• Racontamus, écoutatis, comprenunt (5)

    Racontamus, écoutatis, comprenunt (5)
    Illustration de K. Turska, pour Le Roi de la Rivière d'Or, de Ruskin.

    Les problèmes que l'on rencontre lorsqu'on lit aux enfants une histoire en un, deux ou trois jours ne sont pas les mêmes que ceux qui assaillent nos collègues qui exploitent jusqu'à plus soif quelques cinq à six contes par année scolaire.
    En voici quelques-uns, accompagnés bien sûr, comme toujours depuis le début de cette lecture de conseils pour y arriver et d'exemples pour illustrer.

    Je tiens à rassurer tous ceux qui se sentent incapables d'un tel travail : nous disposons de nos jours d'une offre abondante de contes adaptés, certains très simplement, d'autres avec plus de détails. Cela peut nous dispenser de ce travail certes très intéressant et très formateur (de la vraie formation de professeur des écoles efficace et pertinent) mais long et délicat.

    Et pour ceux qui voudraient se lancer, je me permets de leur conseiller deux choses :

    • user et abuser du copié-collé et du travail sur écran. On coupe, remplace, revient en arrière, trouve des synonymes, reprend des ritournelles facilement et sans efforts
    • lire à voix haute sa production et s'écouter la dire. On constate alors l'effet produit sur soi-même et, l'habitude aidant, sur le public enfantin à qui le conte est destiné

    COMMENT RACONTER
    DES HISTOIRES
    À NOS ENFANTS

    d'après
    MISS SARA CONE BRYANT
    F. NATHAN

    CHAPITRE III
    ADAPTATION

    Nécessité d'adaptation

    Il n'est pas très difficile de choisir une histoire intéressante mais il n'est jamais facile d'en trouver assez. Les récits valant la peine d'être contés sont rares et, parmi ceux qui répondent à ce critère, tous ne sont pas lisibles dans leur forme écrite.
    À moins qu'on ne soit capable de changer la forme d'un récit, on risque de se trouver embarrassé.

    Comment raccourcir une histoire trop longue

    La nécessité d'adaptation la plus commune se rencontre dans les histoires trop chargées de faits ou trop longues alors qu'elles apporteraient quelque belle leçon.

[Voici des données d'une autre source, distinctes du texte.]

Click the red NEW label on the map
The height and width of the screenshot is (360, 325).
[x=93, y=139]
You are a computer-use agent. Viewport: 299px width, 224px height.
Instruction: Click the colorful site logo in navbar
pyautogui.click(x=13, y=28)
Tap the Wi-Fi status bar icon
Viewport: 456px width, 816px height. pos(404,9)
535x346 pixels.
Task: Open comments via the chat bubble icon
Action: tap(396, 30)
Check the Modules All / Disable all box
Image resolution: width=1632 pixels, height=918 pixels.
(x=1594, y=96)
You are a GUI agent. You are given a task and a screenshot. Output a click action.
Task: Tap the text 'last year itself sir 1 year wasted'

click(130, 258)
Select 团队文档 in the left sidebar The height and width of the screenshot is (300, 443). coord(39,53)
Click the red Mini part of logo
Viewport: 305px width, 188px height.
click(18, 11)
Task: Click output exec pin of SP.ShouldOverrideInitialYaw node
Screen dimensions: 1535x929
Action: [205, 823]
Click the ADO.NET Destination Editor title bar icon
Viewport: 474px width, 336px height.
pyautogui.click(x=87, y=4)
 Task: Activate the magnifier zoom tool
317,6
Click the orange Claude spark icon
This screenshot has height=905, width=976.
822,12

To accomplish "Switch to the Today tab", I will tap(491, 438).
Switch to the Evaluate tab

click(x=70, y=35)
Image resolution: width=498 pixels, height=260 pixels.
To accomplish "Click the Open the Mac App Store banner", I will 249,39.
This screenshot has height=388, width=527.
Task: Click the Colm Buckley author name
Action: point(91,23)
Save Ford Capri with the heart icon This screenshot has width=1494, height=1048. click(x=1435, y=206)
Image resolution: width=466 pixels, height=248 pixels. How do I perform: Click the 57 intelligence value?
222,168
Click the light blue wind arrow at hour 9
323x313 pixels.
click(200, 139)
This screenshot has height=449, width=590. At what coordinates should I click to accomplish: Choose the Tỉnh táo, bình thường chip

    Ici, Miss Sara Cone Bryant cite deux contes : L'histoire du Poêle de Nuremberg (en français, Le petit Comte), dans la version originale de son auteur, Ouida, et celle du Roi de la Rivière d'Or, adapté d'après le conte de Ruskin, beaucoup plus long.
    Le premier conte et l'adaptation du deuxième se trouvent reproduits dans son ouvrage. On y accèdera en cliquant sur les liens.

    En ce qui concerne le Poêle de Nuremberg, le problème réside dans l'élimination ; pour le Roi de la Rivière d'Or, c'est une affaire de réarrangement. Ces exemples sont extrêmes mais les changements à opérer sont toujours similaires, à divers degrés.
    Condensation et réarrangement, voilà les formes presque constantes de l'adaptation.

    Condensation. Exemple : le Poêle de Nuremberg

    Le récit original a 2 400 mots, beaucoup trop long pour être conté tel quel. Qu'enlever ? Que garder ?
    Revenons au texte primitif et lisons-le avec attention.

    Analyse du Poêle de Nuremberg

    Le point culminant est la découverte d'Auguste par le roi et l'offre que ce dernier lui fait de l'aider à devenir un grand artiste. La joie d'Auguste est double : il reste près de son poêle bien-aimé et il peut suivre sa vocation.
    Pour faire comprendre ces sentiments, il faudra préalablement insister sur deux faits initiaux :

    1. l'affection des enfants pour le poêle, expliquée par quelques détails sur leur vie familiale
    2. l'envie qu'avait Auguste de marcher sur les traces de l'artiste qui avait orné le poêle.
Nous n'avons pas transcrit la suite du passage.